A confissão de Toffoli pode fazer corar Montesquieu, o grande teórico iluminista da tripartição de poderes, mas já fora prevista muitos séculos antes pelo poeta romano Juvenal, que nas suas Sátiras questionava: quis custodiet ipsos custodes?, o que poderia ser traduzido como “quem vigia os vigilantes?”, ou “quem guardará os guardiões?”. Sem os limites que o bom uso dos freios e contrapesos traria, a tendência dos ministros do Supremo é realmente se tornarem um superpoder que decide como bem entende, sem ter de prestar contas a ninguém. E então a ressalva de que “presidir o Brasil não é fácil” soa ainda mais sarcástica, já que agir como um superpoder, decidindo como se bem entender, sem precisar negociar nada com ninguém ou sem prestar atenção a lei alguma, é a coisa mais fácil que há.” Copyright © 2021, Gazeta do Povo.
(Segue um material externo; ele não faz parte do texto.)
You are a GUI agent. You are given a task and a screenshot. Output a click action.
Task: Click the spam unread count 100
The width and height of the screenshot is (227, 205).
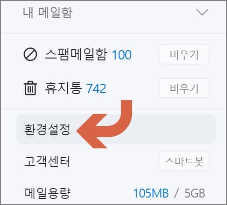[122, 55]
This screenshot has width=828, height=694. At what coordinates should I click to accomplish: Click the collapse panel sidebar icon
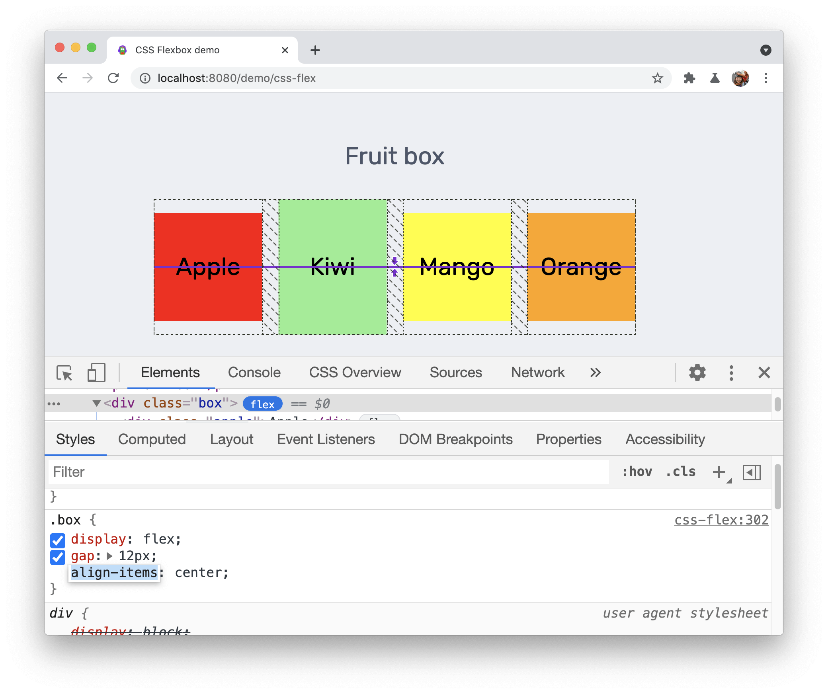tap(752, 472)
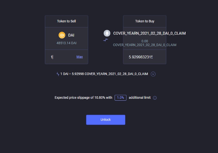Click the orange DAI token icon
The height and width of the screenshot is (153, 218).
[62, 35]
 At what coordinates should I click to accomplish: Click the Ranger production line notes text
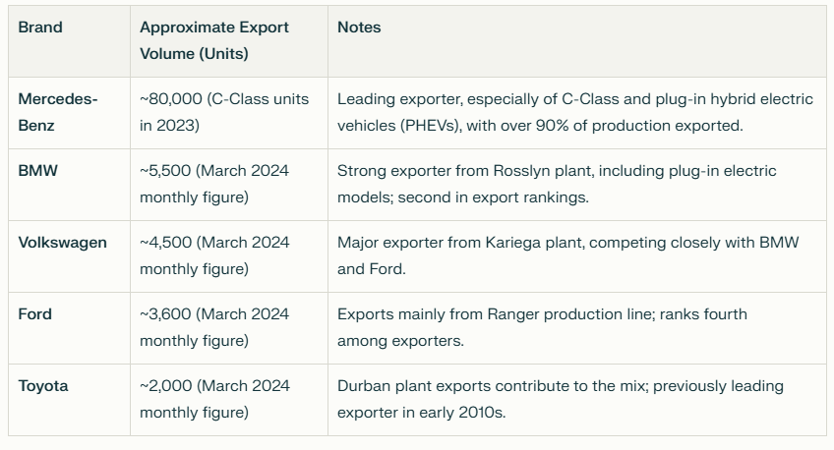point(542,328)
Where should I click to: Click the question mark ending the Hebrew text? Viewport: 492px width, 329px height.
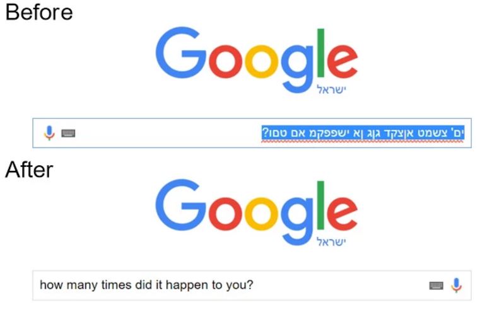pos(266,133)
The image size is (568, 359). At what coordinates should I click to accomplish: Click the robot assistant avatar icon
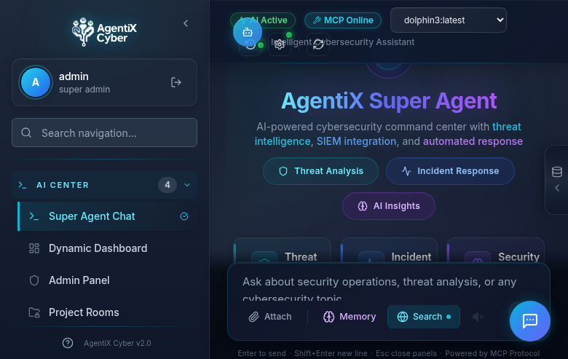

Todos os direitos reservados.
Tal editorial é profundamente esclarecedor. Não tenho muitas dúvidas de que se Toffoli assim confessou, é porque está refletindo o pensamento de outros de seus pares e até mesmo de parte oposicionista da classe política. O que se pode perguntar é: Vai ficar assim mesmo? O assunto irá, como em outros casos assemelhados, cair na conveniente e conivente vala do esquecimento? Até onde essa corda poderá ser esticada antes que arrebente com todas as inerentes consequências?
Se Santo Agostinho em seu livro tivesse confessado apostasia, certamente não teria continuado na função de Bispo da Igreja. Toffoli, porém, com sua confissão, revelou viés tirânico, sinalizou desvio de atuação da corte, mostrou que o STF interferiu nas ações governamentais de combate à pandemia e, com certeza, demonstrou que age por interesse político e, por isso, incapaz de julgar ações do Poder Executivo. Sequer disfarçou. E, pelo jeito, vai continuar por lá.
É esse homem, cuja indicação para o cargo deveria ser pautada por notório saber jurídico, que está efetuando afirmações sem qualquer amparo legal e decidindo – individual e colegiadamente – os destinos da Nação. É lamentável.
Laerte A Ferraz (Pensando Alto) para Vida Destra, 22/11/2021.